Eine Psychotherapeutin erzählt:
Als ich den 21-jährigen Patienten zum erstenmal zu Gesicht bekomme, habe
ich den Eindruck, daß er die Talsohle der Schwermut bereits hinter
sich hat. Er schaut mich mit klaren Augen an, lächelt und sagt:
"Mir scheint, ich bin wieder an Land,"
Ich erwidere:
"Wenn man so weit unten war, ist das ein tolles Gefühl, nicht
wahr?"
"Ja", sagt er, "wissen Sie, ich war wie ein Stein, den
man ins Wasser geworfen hat, wo ich fiel und fiel. Es war so ähnlich,
als wenn ich in ein riesiges Ungeheuermaul eingezogen würde und als
wenn es ausgeschlossen sei, aus dieser Lage je gerettet zu werden.
Irgendwann wurde es dann besser. Ich träumte von zu Haus, von
unserem Betrieb, davon, daß ich das Unternehmen leite - und als
ich aufwachte, wußte ich auf einmal, daß alles falsch gewesen
war, wie es gelaufen war, daß ich einfach Quatsch gemacht hatte.
Ich hatte mich gedrückt, ich war feige gewesen, war einfach
davongelaufen vor dem, was für mich zu tun nötig gewesen
wäre - und ich hatte mich noch als Held gefühlt.
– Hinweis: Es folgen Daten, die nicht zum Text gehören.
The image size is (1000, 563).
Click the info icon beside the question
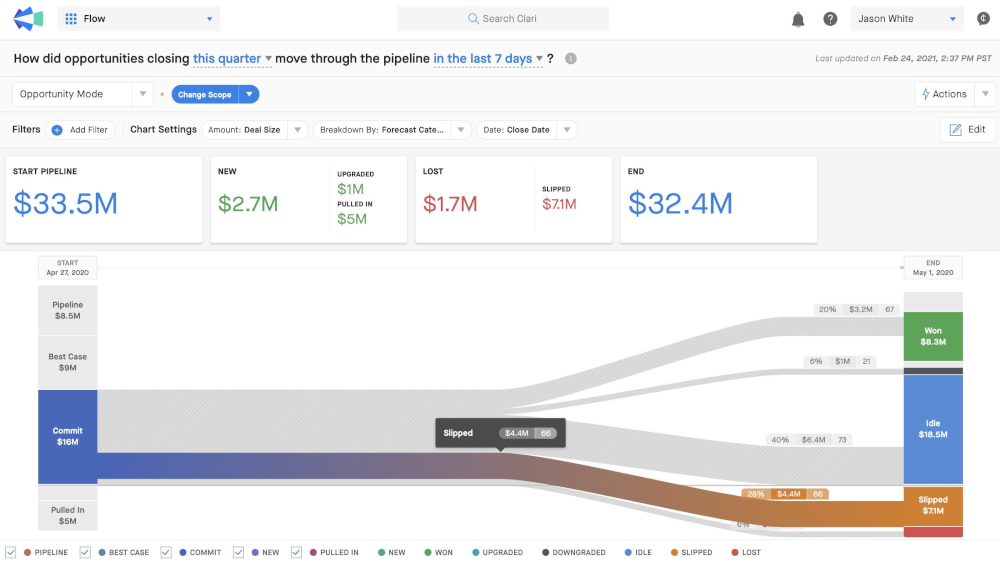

Na ja, Sie wollen natürlich wissen, was ich damit meine: Mein
Vater hat einen ziemlich großen Verlag, in den habe ich schon
viel hereingerochen. Mich hat der Laden immer interessiert. Mein Vater
ist überhaupt nicht autoritär. Natürlich hat er gesagt,
es würde ihn freuen, wenn ich sein Nachfolger würde - aber
ich könnte mir auch aussuchen, was ich studieren wolle. Es ginge
auch ohne mich. Eigentlich hatte ich das Gefühl, daß das
nicht stimmte. Mir paßte eine ganze Menge nicht an der Art, wie
der Vater das auswählte, was er drucken wollte. Da ging es ganz
einfach oft nur um das Geschäft. Eigentlich müßte
ich mich da reinhängen, merkte ich - aber dann dachte ich wieder
wütend, daß sie doch alles besser wüßten und mich
gar nicht so recht haben wollten. Auf einmal hatte ich das Gefühl:
wenn ich hier nicht zu gebrauchen bin, bin ich überhaupt unbrauchbar.
Da bin ich abgehauen - weg von zu Hause, weg von der Schule.
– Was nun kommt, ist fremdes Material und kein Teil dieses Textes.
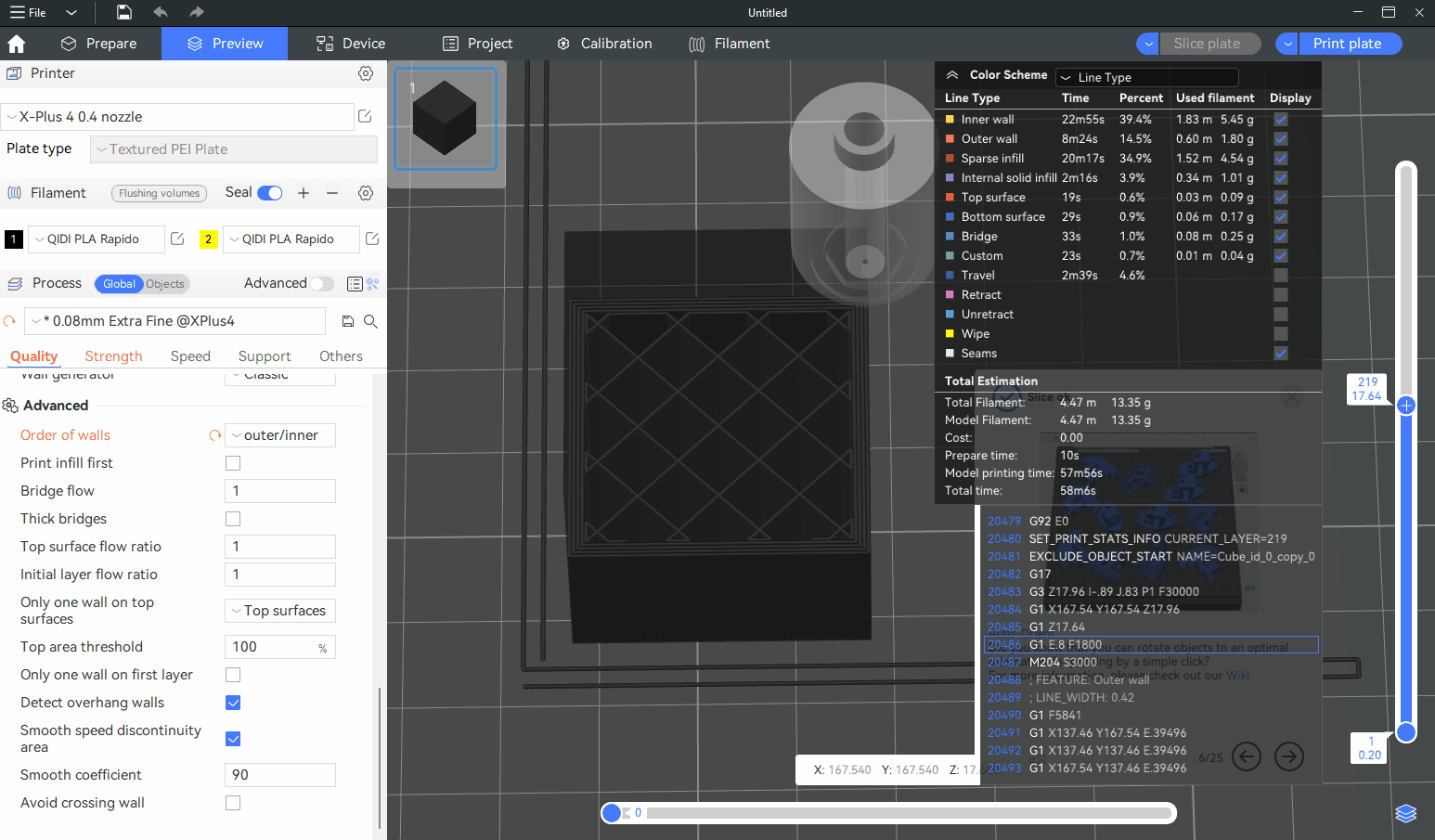Click the undo arrow icon
The image size is (1435, 840).
(161, 12)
Nach einer Weile, als mein Geld alle war, bin ich in die Kommune
gegangen. Die Leute da hatten auch ihr bürgerliches Leben
aufgegeben und machten Gelegenheitsarbeiten; das Schlimme war,
daß ich immer bedrückter wurde, morgens einfach nicht
aufstand, nicht arbeitete und mich von den anderen mit durchziehen
ließ. In unserer Wohngemeinschaft gab es deswegen immer
häufiger Krach. Da waren eine ganze Menge dabei, die längst
ausgeflippt waren und nur noch herumlagen. Ein paar nur zogen den Karren.
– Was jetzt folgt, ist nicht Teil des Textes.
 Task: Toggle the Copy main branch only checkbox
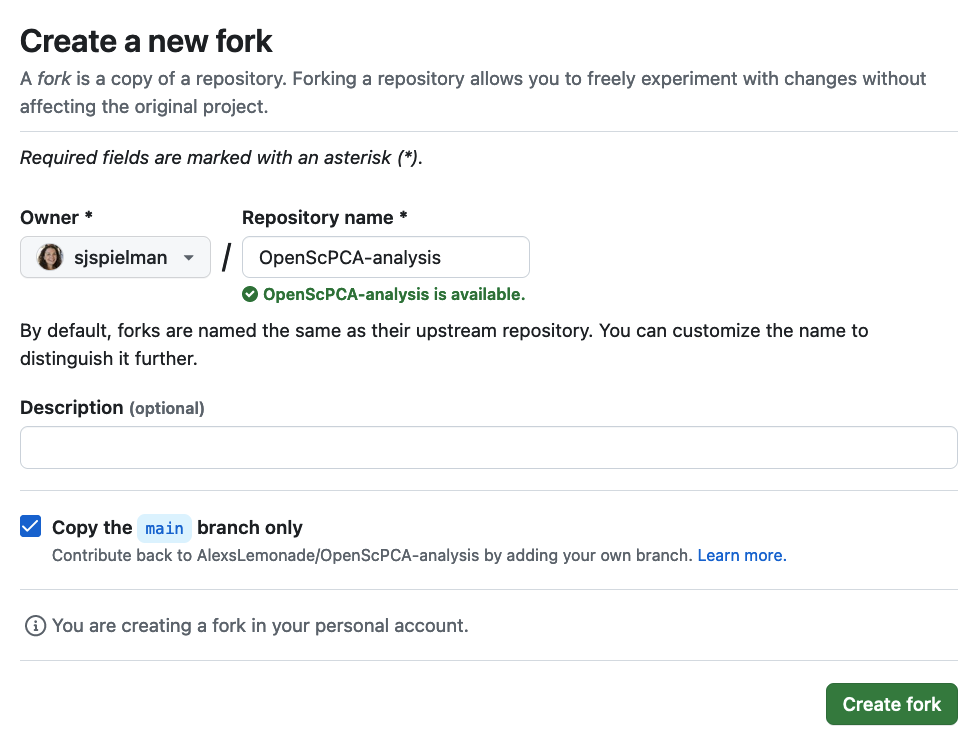pos(31,526)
Einmal kam es zu einem Riesenkrach, Windstärke 12, alle schrien,
einige kloppten sich. Stühle gingen zu Bruch. Und dann sagten
sie, ich sei an allem schuld, ich vermiefte ihnen den Laden, ich
wäre ihr Ruin. Und dann schmissen sie mich raus. Das war eine
verdammte Pleite, mit der bin ich nicht fertig geworden. Da hab ich
mich mit dem Stoff, den ich noch mir hatte, selbst auf die Reise
geschickt. Das hatte ich sonst nur für die andern organisiert.
Ja, und dann fand ich mich hier im Krankenhaus wieder."
Es war nicht mehr viel ärztliche Arbeit nötig. Der junge
Mann hatte selbst erkannt, welchen Weg er nun gehen mußte.